A number of Republican representatives “changed” their votes on an amendment to a spending bill Thursday, May 19, that would have extended protections to LGBT individuals on a national level. The amendment was sponsored by openly gay New York Democrat Sean P. Maloney.
McGovern went on to say:
“The measure would have prohibited taxpayer dollars from going to contractors who discriminate against LGBT Americans. However, House Republican leaders deliberately extended today’s vote – even after time had expired – so they could pressure members of their party to change their votes.
“As Americans across the country continue to embrace LGBT equality, it’s extremely disappointing to see that bigotry is still alive and well in this Republican-controlled Congress. It’s pretty simple: Taxpayer dollars should never be used to support businesses that discriminate against LGBT Americans. Our country is better than this.”
SUDDERS AT TRAINING CAFE FOR RECOVERING SUBSTANCE ABUSERS (Tuesday, 5:30 p.m., 421 Shrewsbury St.): Health and Human Services Secretary Marylou Sudders is scheduled to speak at the one-year anniversary event for Cafe Reyes, an on-site job training center for residents and graduates of the Hector Reyes House for substance abuse treatment.
IN THE NEWS
Report: State’s ‘strong’ tech sector needs more talent
For each recent graduate with a computing and mathematics degree, the state’s technology and computer science fields have 17 jobs openings, a major contributor to the need for more college-educated workers who can fuel the Massachusetts tech economy, according to an industry group report released last week.
In the Massachusetts Technology Leadership Council’s third annual “State of the Technology Economy” report, the group that counts 500 companies among its membership said the high tech industry is “a strong, growing pillar” of the state’s economy — directly or indirectly responsible for 35 percent of jobs in the state, 46 percent of the state’s total payroll and 31 percent of the gross state product.

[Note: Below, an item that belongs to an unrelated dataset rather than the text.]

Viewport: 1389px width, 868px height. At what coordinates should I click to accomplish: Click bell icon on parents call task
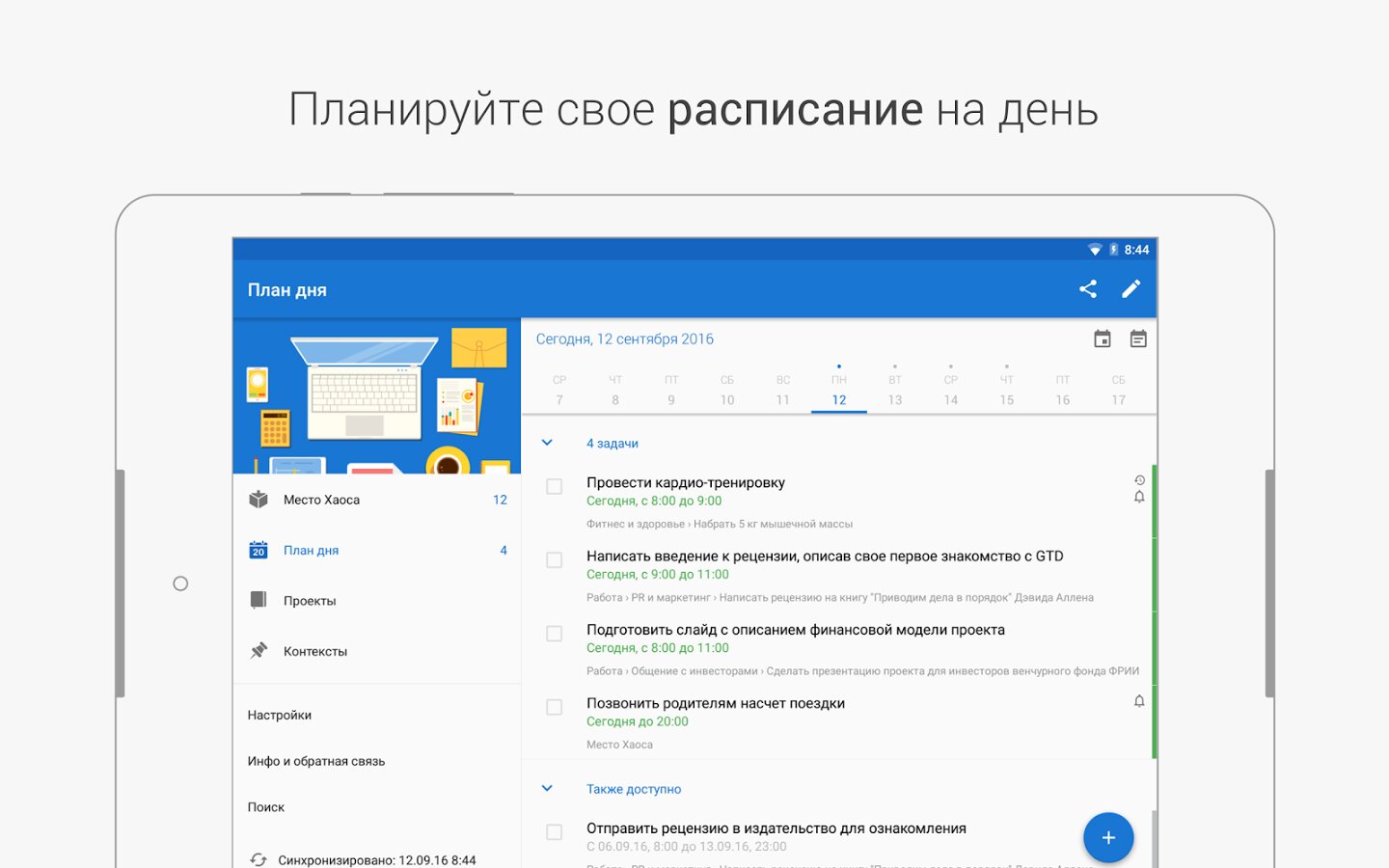(1139, 701)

“The state of our high technology sector is strong, and the future is bright on every front from education to cutting-edge research, from start-ups to high-growth midsize companies, and from transformational innovators to mature market leaders, but we still have a lot of work to do,” Mohamad Ali, CEO of Carbonite and former chairman of the MassTLC Board of Trustees, said in a statement.
The work is to fill the jobs, and there were more than 123,000 tech job postings in Massachusetts last year, according to the report.
“We have the best, but we simply don’t have enough of it,” the report states. “Our inability to fill these jobs will have dramatic consequences for economic output, opportunity for Massachusetts residents, and our ability to capitalize on the region’s leadership position in the next technological wave of innovation.”
To keep pace as advances are made in the Internet of Things and healthcare tech, MassTLC said the state has to do everything to open opportunities to women and minority workers.
“Business leaders and policy makers must focus attention on bringing innovative strategies that move the needle on providing opportunities for women and minorities to scale in Massachusetts,” the council wrote in its report. “This is an area where we are well positioned to again lead the nation.”